UBC Theses and Dissertations

UBC Theses Logo

UBC Theses and Dissertations

Resource allocation and scheduling in wireless mesh networks Ronasi, Keivan


The unreliability of wireless mesh networks creates challenge in designing high performance wireless networks in terms of network throughput, end-to-end delay, and fairness provisioning. In this thesis, the goal is to improve the network performance in terms of these metrics. We explore several techniques such as multipath routing, channel coding, network coding, and interference alignment. We consider resource allocation both in terms of average data rate provisioning and scheduling policies in a time slot basis. First, we propose data rate and channel code rate allocation algorithms for networks with multiple paths to maximize the network throughput while all users can fairly exploit the network resources. We study the effect of adaptive and non-adaptive channel coding schemes.

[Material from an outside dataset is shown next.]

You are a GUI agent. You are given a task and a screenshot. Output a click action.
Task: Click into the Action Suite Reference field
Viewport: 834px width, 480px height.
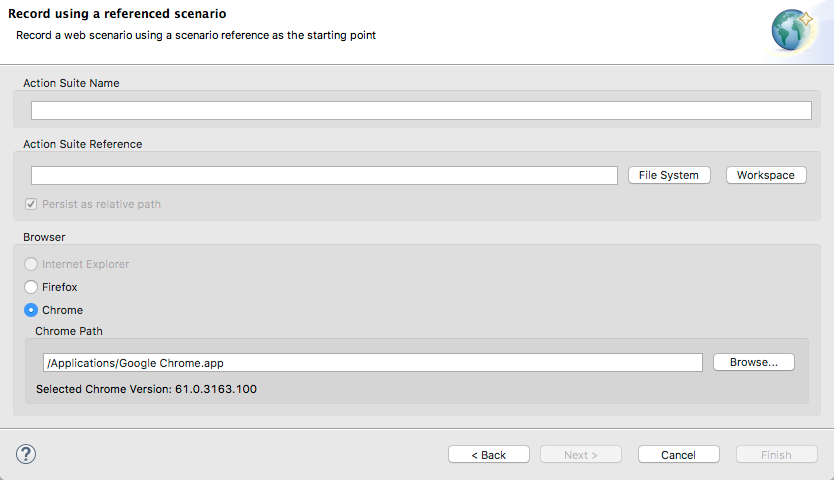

We also consider the end-to-end delay that each network flow experiences for data transmission. For that purpose, we formulate the problem of decreasing the end-to-end delay for network flows while improving the network throughput. Simulation results show that we can decrease the delay at the cost of a slight decrease in network throughput. We also formulate a data rate allocation problem in networks with network coding. Simulation results show that considering link reliabilities in the network coding design dramatically increases the network performance. Data rate allocation algorithms provide the average data rates at which the source must transmit data. They do not determine scheduling on a time slot basis. To address that, we consider transmission scheduling in wireless networks. We also compare the suggested algorithm with a centralized optimal data rate allocation algorithm to verify that our algorithm follows the optimal solution. Through simulations, we show that fairness provisioning leads to higher network performance. We show that the suggested algorithm outperforms the current algorithms in the literature in terms of both network throughput and fairness provisioning. Finally, we consider transmission scheduling in wireless multi-input multi-output (MIMO) systems. We formulate the problem of joint scheduling, interference alignment, and admission control in those networks and use Lyapunov stability theory to solve it. We also develop a heuristic approach to solve the problem in a semi-distributed manner.